Still wondering how to nab that Armani suit collar popper? Cosmo helps you figure out how much cash you can take him for by providing evasive questions. So posing a hypothetical about a friend struggling with debt really allows you to see if he has a negative credit score. Cosmo's expert, Pepper Schwartz, says "If he brushes it off as a common mistake, he might have a bad credit history himself." Or, he may be politely telling you to mind your own business.
On a date with Richie Rich and you need to impress him? Try using your thong (the one you currently have on) as a hair tie! It's supposed to sub in for your ponytail holder/cock ring in a pinch, but do I really need my lady juices all up in my hair? (My test panel consisting of four guys I can quickly call to fact check all had the same reaction: eww, why?)
Another sure fire way to impress a dude on a date? Act like an asshole. Cosmo advises us to get a free beer "without using your boobs" by grabbing an empty bottle, filling it with warm water in the bathroom then handing it back to the overworked bartender while accusing them of serving you a warm beer. Classy!
Later, we hear the tale of a guy with a 9 3/4ths-inch dick who calls it The Hammer and wraps his flaccid dick around his wrist as a party trick. His girlfriend won him over by telling his friends her "big vagina" could handle the Hammer.

> _DATA EXCERPT_

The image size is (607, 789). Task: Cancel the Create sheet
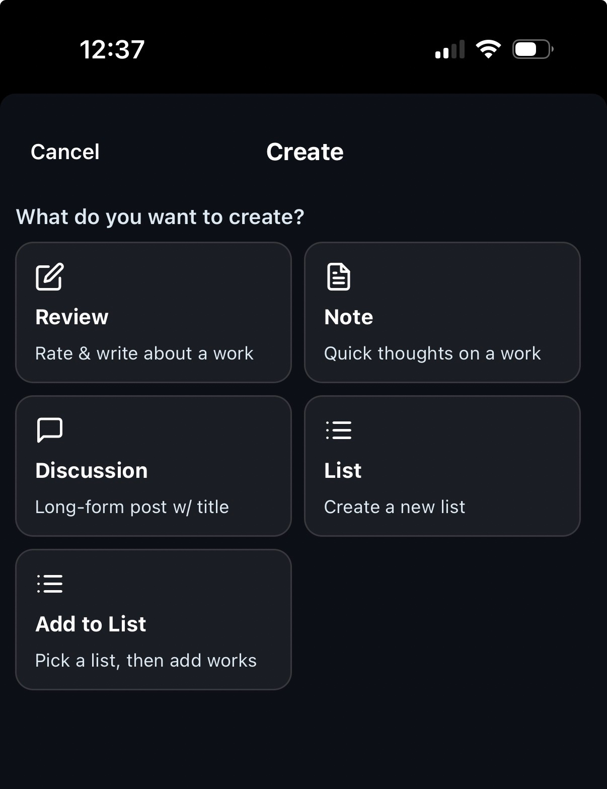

> _WHAT IS ASKED_
• 1. Print the part of the piece mocking Cosmo's dating tips starting at "Later, we hear" and ending at "handle the Hammer.".
• 2. Carry on the piece mocking Cosmo's dating tips from the point where it stops.

> _ANSWERS BELOW_
• 1.
Later, we hear the tale of a guy with a 9 3/4ths-inch dick who calls it The Hammer and wraps his flaccid dick around his wrist as a party trick. His girlfriend won him over by telling his friends her "big vagina" could handle the Hammer.

• 2.
The magazine's Sex 911 article leads with the horrifying "His Penis 'Broke' During Extra Vigorous Sex." The doc explains that we shouldn't thrust so high and wildly while on top, but how does that go with the sex advice on page 129? Am I supposed to control my thrust while doing the on-his-dick-back-bend-over-the-couch you describe?
Note to Cosmo: Being cocky only works when you can back it up with action. "Redesigning your company's Website...and have no freakin' idea what you're doing" is not one of those times. The sassy poses you included in the side bar are not going to fix HTML fail.
Finally Megan Fox is about to be the victim of a drive by if she doesn't stop talking about Angelina Jolie. The tabloids have it backwards - she isn't stressed out because of Brad, she's stressed from this fake celeb beef/stalkerish admiration/compulsive comparison. The pull quote above is actually Fox referring to the fact that Jolie is aging gracefully.